廣田神社のご祭神は天照大神の荒御魂(あらみたま)です。
荒御魂とは神様の霊魂の荒々しく活動的な面をいいます。これに対して、和御魂(にぎみたま)があり、こちらは霊魂の優しい柔和な面のことです。
活発に活動されている天照大神をおまつりしている廣田神社は勝運、合格、交通安全、立身出世に霊験あらたかな神様です。
我らが阪神タイガースも毎年必勝祈願に訪れます。
訪問した日は七五三の家族連れでにぎわっていました。
かわいらしい着物を着た女の子。写真を撮られるのがイヤで駄々をこねる男の子。なんだか晴れやかで、楽しそうでした。
境内社の一つに斎殿神社があります。ご祭神は葉山媛命です。
葉山姫はここ廣田の地で初めて天照大神の荒御魂をおまつりした姫様です。
日本書紀に廣田神社創建の物語がでてきます。
神功皇后の軍船が三韓征伐から凱旋のおり、鹿坂王、忍熊王が反乱を企てた。この二人は神功皇后の夫・仲哀天皇が別の后(大中姫)との間にもうけた皇子だった。
皇后の軍船は紀伊水道から難波に入ろうとしたが、船がぐるぐる回ってしまい、進むことができなくなった。

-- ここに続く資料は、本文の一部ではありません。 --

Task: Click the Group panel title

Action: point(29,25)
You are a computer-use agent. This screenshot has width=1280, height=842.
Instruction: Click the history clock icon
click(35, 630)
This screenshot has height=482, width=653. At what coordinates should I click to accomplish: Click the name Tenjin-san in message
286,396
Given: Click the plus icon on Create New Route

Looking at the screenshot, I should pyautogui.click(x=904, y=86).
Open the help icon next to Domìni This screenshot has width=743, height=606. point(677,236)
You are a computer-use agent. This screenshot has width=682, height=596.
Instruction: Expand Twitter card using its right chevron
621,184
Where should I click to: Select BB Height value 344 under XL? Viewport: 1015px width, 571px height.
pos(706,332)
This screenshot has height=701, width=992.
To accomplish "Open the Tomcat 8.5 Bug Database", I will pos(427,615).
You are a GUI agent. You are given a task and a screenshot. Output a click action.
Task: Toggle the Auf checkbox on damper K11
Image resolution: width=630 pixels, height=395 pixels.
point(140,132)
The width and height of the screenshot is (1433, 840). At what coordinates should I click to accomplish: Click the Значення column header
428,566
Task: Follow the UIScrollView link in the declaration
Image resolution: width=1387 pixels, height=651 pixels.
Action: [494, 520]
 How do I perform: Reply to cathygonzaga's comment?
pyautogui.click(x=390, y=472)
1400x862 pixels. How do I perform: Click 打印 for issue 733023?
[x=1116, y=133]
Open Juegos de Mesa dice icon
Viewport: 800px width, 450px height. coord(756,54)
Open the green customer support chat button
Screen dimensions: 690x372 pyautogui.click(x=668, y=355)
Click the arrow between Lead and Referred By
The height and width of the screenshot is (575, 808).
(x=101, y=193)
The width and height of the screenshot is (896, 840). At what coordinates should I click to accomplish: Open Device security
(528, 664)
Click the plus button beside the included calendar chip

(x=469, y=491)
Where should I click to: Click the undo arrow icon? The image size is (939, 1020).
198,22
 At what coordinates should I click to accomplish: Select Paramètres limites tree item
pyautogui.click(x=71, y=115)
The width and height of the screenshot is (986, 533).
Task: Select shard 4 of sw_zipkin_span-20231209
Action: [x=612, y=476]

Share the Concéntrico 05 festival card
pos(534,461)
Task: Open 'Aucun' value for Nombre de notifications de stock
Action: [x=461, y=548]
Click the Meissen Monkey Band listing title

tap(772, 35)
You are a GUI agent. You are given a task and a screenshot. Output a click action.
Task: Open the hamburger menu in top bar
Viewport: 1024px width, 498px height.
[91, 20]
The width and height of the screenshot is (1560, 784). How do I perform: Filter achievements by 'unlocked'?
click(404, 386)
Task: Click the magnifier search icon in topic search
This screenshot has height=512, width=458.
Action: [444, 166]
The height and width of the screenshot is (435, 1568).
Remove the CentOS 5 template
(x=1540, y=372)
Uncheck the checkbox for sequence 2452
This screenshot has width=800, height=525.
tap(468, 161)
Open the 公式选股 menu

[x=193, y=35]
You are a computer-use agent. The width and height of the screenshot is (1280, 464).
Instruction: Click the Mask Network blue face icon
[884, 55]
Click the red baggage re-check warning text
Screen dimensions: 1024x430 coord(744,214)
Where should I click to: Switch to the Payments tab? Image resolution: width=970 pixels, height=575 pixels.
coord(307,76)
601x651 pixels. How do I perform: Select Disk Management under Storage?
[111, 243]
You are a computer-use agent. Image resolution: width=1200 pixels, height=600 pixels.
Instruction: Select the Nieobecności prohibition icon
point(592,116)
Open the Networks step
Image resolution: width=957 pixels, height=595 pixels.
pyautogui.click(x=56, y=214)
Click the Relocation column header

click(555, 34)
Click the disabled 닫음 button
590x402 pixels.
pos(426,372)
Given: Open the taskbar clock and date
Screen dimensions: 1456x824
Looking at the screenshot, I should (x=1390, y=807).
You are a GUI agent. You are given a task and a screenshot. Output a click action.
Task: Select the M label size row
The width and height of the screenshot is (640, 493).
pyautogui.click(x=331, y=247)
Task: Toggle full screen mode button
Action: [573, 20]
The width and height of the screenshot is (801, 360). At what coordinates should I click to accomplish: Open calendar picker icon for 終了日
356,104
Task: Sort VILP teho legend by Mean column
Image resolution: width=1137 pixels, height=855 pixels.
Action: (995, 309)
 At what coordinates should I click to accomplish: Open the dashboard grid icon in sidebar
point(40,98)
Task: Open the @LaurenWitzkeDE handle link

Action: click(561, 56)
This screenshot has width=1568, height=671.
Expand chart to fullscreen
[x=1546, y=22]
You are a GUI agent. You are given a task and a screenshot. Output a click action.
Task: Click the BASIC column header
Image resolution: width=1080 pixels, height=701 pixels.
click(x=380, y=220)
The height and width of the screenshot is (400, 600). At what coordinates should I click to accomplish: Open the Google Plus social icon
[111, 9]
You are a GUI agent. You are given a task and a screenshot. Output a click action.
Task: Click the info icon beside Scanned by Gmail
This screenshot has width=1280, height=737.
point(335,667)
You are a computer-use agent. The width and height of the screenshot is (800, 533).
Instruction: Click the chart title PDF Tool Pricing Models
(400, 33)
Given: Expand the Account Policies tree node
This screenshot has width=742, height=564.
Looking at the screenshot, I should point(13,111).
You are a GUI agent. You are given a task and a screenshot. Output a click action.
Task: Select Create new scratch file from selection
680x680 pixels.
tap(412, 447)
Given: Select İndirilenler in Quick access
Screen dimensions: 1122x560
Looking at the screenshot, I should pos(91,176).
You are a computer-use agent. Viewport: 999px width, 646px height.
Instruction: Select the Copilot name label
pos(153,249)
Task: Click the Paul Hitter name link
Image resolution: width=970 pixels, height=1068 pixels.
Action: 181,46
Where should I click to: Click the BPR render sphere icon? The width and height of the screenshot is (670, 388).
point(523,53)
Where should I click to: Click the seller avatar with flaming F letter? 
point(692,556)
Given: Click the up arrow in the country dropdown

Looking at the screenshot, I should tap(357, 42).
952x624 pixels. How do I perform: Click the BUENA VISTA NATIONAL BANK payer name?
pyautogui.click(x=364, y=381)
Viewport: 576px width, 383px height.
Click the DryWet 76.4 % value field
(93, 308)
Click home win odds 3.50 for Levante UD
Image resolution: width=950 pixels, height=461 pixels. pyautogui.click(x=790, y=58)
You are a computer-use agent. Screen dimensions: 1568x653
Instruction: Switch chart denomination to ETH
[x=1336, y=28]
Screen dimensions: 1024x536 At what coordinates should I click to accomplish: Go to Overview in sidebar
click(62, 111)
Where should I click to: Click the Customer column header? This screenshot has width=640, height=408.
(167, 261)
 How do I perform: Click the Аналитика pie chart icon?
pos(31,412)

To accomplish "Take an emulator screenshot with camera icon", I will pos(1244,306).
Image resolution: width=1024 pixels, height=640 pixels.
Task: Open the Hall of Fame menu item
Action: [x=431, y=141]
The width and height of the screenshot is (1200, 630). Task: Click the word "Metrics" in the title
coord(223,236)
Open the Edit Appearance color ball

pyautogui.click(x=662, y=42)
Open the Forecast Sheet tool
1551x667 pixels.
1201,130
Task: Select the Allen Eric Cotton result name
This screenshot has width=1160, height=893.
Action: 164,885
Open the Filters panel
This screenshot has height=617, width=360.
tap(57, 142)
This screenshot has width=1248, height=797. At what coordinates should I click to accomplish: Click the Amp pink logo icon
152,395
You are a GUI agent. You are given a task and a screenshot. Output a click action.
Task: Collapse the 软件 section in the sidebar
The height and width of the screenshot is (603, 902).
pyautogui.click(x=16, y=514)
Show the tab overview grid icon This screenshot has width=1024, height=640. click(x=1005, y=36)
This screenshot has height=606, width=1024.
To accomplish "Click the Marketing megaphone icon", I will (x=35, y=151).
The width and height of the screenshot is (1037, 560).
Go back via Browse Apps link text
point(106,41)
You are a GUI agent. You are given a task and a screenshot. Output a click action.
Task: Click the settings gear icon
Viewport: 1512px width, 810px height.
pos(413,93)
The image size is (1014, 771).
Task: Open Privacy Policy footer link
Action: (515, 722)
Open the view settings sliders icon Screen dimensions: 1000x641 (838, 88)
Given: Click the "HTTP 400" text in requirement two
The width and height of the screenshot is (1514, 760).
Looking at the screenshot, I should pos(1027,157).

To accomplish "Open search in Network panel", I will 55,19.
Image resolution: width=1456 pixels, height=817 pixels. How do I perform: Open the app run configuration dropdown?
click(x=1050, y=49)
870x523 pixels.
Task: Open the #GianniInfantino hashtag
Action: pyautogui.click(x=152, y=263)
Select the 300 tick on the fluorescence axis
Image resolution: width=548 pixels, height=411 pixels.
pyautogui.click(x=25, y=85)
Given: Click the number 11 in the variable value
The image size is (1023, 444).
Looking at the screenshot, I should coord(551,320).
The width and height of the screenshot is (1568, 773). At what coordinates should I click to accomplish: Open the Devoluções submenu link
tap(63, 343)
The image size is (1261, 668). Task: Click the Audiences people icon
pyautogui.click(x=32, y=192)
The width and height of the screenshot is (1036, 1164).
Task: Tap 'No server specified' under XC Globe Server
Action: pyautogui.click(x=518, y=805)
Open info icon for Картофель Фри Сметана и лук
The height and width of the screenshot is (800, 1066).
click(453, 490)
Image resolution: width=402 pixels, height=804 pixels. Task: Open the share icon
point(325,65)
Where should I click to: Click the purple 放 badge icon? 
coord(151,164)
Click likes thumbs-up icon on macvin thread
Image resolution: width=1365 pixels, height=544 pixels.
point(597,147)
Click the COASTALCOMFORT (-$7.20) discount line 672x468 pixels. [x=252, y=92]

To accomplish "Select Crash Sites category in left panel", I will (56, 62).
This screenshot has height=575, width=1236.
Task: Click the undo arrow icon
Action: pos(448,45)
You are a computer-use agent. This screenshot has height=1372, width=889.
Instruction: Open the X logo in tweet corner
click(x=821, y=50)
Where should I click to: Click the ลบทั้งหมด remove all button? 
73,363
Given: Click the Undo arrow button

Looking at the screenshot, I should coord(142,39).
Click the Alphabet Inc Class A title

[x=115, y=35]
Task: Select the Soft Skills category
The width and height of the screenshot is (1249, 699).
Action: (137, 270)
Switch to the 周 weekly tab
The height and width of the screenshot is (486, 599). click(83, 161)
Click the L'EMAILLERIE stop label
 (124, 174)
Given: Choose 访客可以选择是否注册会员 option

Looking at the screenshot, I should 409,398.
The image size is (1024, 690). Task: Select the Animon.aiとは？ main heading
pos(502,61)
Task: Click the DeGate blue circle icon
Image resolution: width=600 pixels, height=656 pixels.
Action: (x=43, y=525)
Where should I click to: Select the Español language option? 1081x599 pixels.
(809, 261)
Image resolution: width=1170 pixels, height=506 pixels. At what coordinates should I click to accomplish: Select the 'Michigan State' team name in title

そこで、船を武庫の水門に着けて、神様のご意思を確かめるために占いをした。
すると、天照大神、稚日女尊、事代主尊、住吉三神が現れて、天照大神は廣田の国に、稚日女命は生田の国に、事代主命は長田の国にまつれと申された。
このお告げを受けて、廣田の国において山背根子の娘・葉山媛に天照大神の荒魂をまつらせた。
生田国では海上五十狭茅に稚日女命をまつらせ(生田神社)、長田では葉山媛の妹・長媛に事代主命をまつらせた(長田神社)。
葉山媛はこうして廣田の国に赴いて、天照大神をおまつりするようになったとされています。
神戸市の長田神社と生田神社。そして西宮の廣田神社。古代大和政権にとってこの3社は重要な神社だったのだと思います。
拝殿には昭和、平成、令和と歴代天皇から御下賜された幣帛料が掲げられていました。このことからも廣田神社の格式の高さが伺えます。
廣田神社は京の都から西方にあるので「西宮」と呼ばれました。それがいつしかこのあたりの地名となりました。
廣田神社がなかったら、西宮市は別の名前になっていたでしょう。